- The EUR/GBP is trading below the 0.8750 level.
- Earlier in Europe, the Eurozone and German inflation data matched analysts’ expectations which sparked some more euro selling pressure.
The EUR/GBP pair is trading at around 0.8745 down 0.23% on Wednesday.
After trading relatively flat in Asia around 0.8760, EUR/GBP in the early European session got a temporary boost to the 0.8780 level, after which bears took the lead and drove the currency cross down about 50 pips below the 0.8750 level in the US session.
The pair is struggling to find a clear longer-term directional path as both currencies are rather weak especially against the USD.
Earlier in Europe, the Eurozone and German inflation matched analyst’s expectations and euro bulls were far from impressed and the single currency traded lower against both the British pound and the US dollar.
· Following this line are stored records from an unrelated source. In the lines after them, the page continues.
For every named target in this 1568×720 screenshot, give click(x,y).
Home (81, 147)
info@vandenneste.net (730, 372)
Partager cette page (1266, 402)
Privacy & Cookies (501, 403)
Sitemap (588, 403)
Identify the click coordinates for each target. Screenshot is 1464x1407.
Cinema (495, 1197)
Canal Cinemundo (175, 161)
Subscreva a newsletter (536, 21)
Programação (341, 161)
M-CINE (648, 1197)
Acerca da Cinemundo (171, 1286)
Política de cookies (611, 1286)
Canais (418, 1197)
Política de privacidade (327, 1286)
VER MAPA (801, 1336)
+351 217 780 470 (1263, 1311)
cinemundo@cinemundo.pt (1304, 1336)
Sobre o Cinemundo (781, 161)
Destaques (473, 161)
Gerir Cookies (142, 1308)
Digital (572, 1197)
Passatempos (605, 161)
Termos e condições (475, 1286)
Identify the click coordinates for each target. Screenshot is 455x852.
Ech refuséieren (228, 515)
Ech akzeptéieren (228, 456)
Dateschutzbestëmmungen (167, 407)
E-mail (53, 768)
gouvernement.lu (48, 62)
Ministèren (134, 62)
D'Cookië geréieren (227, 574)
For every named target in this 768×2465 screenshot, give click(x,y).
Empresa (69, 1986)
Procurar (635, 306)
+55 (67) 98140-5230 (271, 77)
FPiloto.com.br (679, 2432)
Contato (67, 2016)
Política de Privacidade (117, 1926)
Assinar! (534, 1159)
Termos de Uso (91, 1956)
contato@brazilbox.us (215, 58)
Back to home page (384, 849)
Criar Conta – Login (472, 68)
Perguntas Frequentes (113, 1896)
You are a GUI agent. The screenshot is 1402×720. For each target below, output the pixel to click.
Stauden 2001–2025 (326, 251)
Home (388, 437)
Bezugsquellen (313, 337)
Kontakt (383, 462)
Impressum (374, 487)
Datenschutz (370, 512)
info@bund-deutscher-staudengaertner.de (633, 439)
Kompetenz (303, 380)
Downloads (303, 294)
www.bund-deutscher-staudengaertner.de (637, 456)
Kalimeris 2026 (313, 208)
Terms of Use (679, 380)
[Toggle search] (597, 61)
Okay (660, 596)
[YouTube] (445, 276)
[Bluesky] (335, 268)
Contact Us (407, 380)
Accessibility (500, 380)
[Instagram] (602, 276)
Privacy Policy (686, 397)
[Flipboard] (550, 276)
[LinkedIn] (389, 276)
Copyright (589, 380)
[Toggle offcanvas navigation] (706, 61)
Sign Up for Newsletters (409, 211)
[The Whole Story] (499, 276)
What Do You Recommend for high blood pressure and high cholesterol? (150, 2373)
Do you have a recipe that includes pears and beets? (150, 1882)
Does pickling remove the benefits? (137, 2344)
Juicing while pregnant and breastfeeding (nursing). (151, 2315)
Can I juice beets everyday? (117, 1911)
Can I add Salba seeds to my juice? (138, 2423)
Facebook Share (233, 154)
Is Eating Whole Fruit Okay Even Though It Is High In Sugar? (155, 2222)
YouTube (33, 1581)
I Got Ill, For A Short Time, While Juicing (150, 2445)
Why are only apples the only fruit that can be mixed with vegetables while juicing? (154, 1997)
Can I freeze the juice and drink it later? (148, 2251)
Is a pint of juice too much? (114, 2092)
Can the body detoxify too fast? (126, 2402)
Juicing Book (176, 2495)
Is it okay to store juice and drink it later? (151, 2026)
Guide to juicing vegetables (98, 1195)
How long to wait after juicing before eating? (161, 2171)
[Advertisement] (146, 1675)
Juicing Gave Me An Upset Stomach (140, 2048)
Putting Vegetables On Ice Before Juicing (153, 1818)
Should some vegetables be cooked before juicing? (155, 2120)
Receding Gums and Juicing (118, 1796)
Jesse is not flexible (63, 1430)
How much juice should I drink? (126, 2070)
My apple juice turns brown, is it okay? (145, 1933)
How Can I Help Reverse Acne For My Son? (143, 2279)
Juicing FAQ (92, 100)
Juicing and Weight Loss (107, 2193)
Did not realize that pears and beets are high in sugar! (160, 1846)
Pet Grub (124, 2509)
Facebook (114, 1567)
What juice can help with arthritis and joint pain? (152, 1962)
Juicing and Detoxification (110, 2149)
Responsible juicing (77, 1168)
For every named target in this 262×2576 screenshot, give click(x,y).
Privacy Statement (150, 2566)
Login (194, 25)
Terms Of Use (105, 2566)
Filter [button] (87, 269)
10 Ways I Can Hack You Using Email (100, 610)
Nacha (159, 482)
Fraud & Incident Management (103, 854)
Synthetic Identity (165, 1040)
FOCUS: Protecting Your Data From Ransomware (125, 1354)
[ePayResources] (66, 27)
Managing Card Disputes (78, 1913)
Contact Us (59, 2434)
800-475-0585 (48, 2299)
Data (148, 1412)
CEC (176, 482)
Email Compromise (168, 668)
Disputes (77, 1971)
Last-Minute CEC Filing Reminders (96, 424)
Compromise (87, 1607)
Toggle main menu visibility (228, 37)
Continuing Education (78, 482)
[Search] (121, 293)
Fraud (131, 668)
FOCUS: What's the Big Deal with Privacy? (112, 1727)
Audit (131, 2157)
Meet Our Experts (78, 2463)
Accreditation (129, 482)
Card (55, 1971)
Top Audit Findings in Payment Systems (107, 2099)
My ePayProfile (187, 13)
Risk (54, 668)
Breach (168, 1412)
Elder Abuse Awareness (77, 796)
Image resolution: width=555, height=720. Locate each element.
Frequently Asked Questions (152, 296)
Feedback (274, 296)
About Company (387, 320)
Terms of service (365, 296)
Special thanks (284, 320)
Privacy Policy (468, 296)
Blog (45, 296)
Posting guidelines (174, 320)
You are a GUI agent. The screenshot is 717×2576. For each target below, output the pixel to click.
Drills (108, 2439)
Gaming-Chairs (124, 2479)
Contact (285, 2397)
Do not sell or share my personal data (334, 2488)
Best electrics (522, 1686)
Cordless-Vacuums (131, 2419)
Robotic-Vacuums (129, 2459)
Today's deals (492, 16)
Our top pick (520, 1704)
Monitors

Meanwhile, the euro is also slightly negatively affected by the political situation in Italy. It has been reported that the Five Star movement and Lega are planning to ask the European Central Bank to forgive € 250 billion of Italian debt. According to the Huffington Post, a draft of the coalition read: “economic and judicial procedures that allow (EU) member states to leave monetary union". The two leading Italian parties said, “not to call into question the single currency". However, “ even just mooting the possibility of a euro exit is negative for the single currency,” according to analysts at Reuters.
EUR/GBP 4-hour chart
The trend is neutral, support is seen at 0.8727 swing low established on May 9, followed by the 0.8680 swing low of April 26 and finally the cyclical low at 0.8620 made on April 17. To the upside, bulls should expect resistance at the 0.8780 level previous swing high and home of the 100-period simple moving average on the 4-hour time-frame. The next scaling point to the upside is likely the 0.8844 swing high made on May 4.